I've been with my boyfriend for almost 3 years. Very long time when you are 20. Anyways, after coming up to my uni last week, we had the most almighty row after a party. He was completely in the wrong and understands this yet I just can't let it go. It's opened up such a huge can of worms that now whenever we talk on the phone, there's this huge elephant in the (mobile) room with us.It all comes down to this;
Should I stay with him?
Now, it wasn't like he cheated on me, or beat me but I just don't know whether in 5 yrs/10yrs time, it will all go down the pan and I will be thrown back in the dating game fun which I haven't been in since I was 17. Before, I was sure we would grow old together but now I'm so not sure.
I know I have blown it all out of proportion but I feel like at any moment, the glass floor of my life is going to break and cause me to start haemorrhaging everywhere and blood is a pain in the arse to get out of fabric.

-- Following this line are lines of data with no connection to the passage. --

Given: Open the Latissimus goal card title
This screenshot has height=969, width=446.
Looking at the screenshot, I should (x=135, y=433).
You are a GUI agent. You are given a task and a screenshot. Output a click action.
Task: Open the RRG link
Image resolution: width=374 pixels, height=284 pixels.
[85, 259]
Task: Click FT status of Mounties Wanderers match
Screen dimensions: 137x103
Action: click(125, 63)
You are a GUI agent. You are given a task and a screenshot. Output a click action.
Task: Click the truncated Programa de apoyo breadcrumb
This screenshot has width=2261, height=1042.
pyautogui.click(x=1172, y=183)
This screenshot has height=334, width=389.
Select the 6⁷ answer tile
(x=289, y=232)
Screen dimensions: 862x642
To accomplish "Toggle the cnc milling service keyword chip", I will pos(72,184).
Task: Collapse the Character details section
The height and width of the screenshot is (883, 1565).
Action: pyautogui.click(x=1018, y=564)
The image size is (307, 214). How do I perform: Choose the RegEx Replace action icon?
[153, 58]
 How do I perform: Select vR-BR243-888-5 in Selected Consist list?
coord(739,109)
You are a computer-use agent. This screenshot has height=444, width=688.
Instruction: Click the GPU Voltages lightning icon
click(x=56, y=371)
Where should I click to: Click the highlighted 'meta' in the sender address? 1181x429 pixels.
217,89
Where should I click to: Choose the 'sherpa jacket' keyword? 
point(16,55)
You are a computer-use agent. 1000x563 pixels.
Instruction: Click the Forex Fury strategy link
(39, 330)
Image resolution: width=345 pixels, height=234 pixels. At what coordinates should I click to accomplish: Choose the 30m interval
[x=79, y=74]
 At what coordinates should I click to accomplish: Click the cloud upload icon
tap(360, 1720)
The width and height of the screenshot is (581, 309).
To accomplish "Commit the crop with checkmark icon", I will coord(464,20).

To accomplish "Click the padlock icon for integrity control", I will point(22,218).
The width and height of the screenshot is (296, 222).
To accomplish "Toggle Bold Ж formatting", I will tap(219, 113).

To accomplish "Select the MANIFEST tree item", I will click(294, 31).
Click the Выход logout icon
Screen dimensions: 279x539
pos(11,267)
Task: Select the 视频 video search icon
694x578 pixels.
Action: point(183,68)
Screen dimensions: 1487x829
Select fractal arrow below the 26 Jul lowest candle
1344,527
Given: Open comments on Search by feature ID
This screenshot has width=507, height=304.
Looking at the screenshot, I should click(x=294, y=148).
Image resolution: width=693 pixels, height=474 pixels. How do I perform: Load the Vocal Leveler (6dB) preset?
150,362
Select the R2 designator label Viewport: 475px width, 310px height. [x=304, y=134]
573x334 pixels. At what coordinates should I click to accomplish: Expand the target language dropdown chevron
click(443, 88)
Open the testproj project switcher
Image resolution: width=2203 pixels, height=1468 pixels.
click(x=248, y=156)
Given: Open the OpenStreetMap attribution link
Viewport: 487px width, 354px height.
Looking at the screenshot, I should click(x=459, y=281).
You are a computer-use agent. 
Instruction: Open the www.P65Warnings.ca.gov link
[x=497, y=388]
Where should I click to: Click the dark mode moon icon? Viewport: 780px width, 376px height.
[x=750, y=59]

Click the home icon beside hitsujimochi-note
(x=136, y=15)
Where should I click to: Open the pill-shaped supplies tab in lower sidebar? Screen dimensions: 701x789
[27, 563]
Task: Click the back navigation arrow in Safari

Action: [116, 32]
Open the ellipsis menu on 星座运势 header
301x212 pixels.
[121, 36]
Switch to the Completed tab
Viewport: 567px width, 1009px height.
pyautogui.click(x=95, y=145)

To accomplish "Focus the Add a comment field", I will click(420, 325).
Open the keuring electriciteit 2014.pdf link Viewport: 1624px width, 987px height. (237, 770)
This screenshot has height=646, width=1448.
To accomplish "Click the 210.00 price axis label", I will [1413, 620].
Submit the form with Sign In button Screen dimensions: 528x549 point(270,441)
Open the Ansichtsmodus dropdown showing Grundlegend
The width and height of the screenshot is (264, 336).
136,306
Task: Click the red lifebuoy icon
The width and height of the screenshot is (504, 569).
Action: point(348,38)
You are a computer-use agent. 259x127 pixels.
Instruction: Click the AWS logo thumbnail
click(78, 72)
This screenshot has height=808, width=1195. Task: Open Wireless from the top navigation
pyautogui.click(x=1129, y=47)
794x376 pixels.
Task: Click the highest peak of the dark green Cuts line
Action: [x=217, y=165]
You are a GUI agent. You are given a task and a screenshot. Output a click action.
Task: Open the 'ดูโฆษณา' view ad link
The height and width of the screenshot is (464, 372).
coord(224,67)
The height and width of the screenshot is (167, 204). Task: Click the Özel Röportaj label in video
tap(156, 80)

So, as a result, I was ignoring most of his calls. His was calling me / my sister/my mum/my cat non stop for about 2 days. Finally, I was brave and answered and told him everything. Hence, another almighty row about trust this time and now he won't ring me and has been send scary texts about him having to think now.
In other news, I bought a bright red hat that makes me feel artistic and has inspired me to carry on with the dreaded Byron essay.